### Objective
Please copy every line of the records below word for word, leaving out the pictures.

### Data for processing

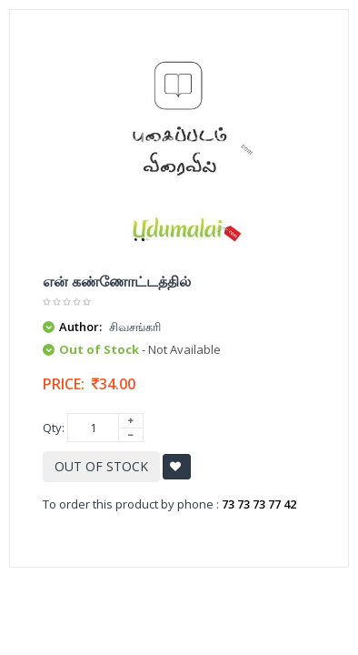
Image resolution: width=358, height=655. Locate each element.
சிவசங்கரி (135, 326)
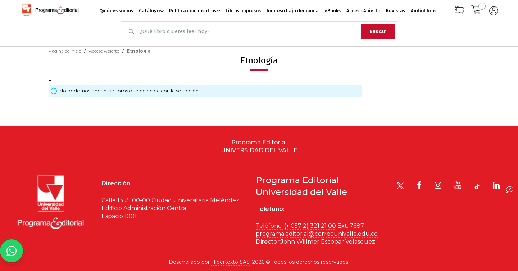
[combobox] (259, 31)
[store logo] (50, 10)
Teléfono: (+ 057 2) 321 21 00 (296, 225)
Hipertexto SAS (230, 262)
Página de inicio (65, 51)
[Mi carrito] (476, 11)
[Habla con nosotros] (11, 250)
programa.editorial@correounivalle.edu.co (317, 233)
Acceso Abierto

### Finished answer
Image resolution: width=358, height=655. Locate each element.
சிவசங்கரி (135, 326)
[combobox] (259, 31)
[store logo] (50, 10)
Teléfono: (+ 057 2) 321 21 00 (296, 225)
Hipertexto SAS (230, 262)
Página de inicio (65, 51)
[Mi carrito] (476, 11)
[Habla con nosotros] (11, 250)
programa.editorial@correounivalle.edu.co (317, 233)
Acceso Abierto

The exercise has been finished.